CYP1A2 is important in the metabolism of frequently used drugs, including theophylline, acetaminophen, propranolol and a number of antidepressants (26). Fluvoxamine, furafylline, quinolone antibiotics and oral contraceptives are CYP1A2 inhibitors (27,28). CYP1A2 inhibition is particularly important if a drug has a narrow therapeutic index prior to the appearance of toxicity and adverse effects. Duloxetine is a sensitive in vivo substrate of CYP1A2 that represents drugs whose plasma area under the curve (AUC) values increase 5-fold or higher when they are co-administered with a known CYP inhibitor (29). Thus, decreased duloxetine metabolism by propolis can be attributed to CYP1A2 inhibition.

CYP2C19 is one of the major CYP isoforms involved in the metabolism of anticonvulsants, antiplatelet drugs, proton pump inhibitors and tricyclic antidepressants (30). Thus, evaluation of potential CYP2C19 inhibition is essential in the drug development and discovery process. In the present study, the propolis IC50 value against CYP2C19 was 43.14 μg/mL, and HLM preincubation markedly attenuated the CYP2C19 inhibition by propolis. Thus, propolis-induced CYP1A2 inhibition may be more potent than its CYP2C19 inhibition.

Although CYP2E1 is considered to be a minor CYP isoform involved in pharmaceutical drug metabolism, this enzyme plays a major role in environmental pollutant metabolism. CYP2E1 can also metabolize endogenous compounds such as hydroxyeicosatetraenoic acids, and thus, CYP2E1 is involved in metabolism of arachidonic acid (31). The inhibitory effects of propolis on CYP2E1 can change the metabolism of endogenous compounds as well as xenobiotics. These results raise the possibility that CYP2E1 inhibition may be responsible for the hepatoprotective effects of propolis in mice treated with acetaminophen (8) and in rat treated with carbon tetrachloride (32).
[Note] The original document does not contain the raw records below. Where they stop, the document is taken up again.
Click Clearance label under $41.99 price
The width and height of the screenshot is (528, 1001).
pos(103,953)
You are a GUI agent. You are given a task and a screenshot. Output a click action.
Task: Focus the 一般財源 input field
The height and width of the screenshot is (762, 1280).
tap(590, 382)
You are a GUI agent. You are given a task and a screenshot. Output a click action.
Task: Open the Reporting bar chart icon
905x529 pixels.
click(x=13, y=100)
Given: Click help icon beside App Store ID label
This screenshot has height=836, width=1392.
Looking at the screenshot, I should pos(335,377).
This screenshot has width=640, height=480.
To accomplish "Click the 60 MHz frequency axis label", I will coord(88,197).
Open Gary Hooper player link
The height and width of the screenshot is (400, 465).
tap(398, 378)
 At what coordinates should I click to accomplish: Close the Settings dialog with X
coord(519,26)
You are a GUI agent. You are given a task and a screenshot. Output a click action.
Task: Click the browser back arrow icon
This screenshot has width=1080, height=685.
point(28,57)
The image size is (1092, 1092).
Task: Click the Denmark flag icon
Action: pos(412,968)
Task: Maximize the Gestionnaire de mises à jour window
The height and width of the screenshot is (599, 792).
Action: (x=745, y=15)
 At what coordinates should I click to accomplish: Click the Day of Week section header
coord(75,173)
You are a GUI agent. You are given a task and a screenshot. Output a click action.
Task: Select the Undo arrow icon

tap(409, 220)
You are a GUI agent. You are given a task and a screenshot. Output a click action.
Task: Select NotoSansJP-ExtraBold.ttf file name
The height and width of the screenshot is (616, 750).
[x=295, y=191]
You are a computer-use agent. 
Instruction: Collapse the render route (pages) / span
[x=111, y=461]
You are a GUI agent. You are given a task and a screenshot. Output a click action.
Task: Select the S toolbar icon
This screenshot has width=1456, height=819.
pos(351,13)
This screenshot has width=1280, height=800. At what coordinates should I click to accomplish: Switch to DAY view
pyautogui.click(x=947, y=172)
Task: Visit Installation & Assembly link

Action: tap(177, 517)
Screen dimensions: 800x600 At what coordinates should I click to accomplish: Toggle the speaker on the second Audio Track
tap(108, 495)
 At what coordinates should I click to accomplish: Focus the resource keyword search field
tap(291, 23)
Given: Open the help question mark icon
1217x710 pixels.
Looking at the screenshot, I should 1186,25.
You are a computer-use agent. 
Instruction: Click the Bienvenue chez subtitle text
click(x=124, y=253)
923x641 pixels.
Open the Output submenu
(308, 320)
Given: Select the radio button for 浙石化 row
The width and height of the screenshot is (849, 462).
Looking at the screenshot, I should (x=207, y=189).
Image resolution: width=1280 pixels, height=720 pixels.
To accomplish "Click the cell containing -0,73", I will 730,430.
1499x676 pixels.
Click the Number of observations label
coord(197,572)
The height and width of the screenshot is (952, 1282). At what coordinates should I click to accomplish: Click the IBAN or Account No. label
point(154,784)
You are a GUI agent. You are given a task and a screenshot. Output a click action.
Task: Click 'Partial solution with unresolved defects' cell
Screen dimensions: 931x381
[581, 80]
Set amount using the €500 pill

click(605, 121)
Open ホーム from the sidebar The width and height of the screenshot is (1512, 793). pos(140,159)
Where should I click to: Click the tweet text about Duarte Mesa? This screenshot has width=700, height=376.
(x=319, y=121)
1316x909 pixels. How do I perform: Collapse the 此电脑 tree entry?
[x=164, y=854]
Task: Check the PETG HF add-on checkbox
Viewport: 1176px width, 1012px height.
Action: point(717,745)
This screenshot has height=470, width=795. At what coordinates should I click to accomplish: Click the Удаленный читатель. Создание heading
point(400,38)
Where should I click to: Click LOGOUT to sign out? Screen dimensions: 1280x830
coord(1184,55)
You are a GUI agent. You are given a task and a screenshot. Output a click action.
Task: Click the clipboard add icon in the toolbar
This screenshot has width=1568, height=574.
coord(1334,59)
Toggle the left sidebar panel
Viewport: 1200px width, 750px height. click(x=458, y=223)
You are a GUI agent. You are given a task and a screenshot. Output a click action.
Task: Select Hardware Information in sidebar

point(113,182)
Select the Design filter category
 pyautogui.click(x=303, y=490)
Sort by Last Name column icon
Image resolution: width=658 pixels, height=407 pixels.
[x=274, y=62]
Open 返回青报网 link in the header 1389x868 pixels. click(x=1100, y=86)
In conclusion, propolis was found to exert potent CYP1A2 and CYP2E1 inhibitory activity determined using HLMs in a metabolism-independent manner. Moreover, the metabolism of duloxetine to 4-hydroxy duloxetine in HLMs was decreased following propolis addition, which raises the possibility of interactions between propolis and medicinal drugs metabolized by CYP1A2. Further studies should focus on the identification of CYP regulatory component(s) from propolis and the in vivo evaluation of the metabolic interaction between propolis and duloxetine to confirm the present results.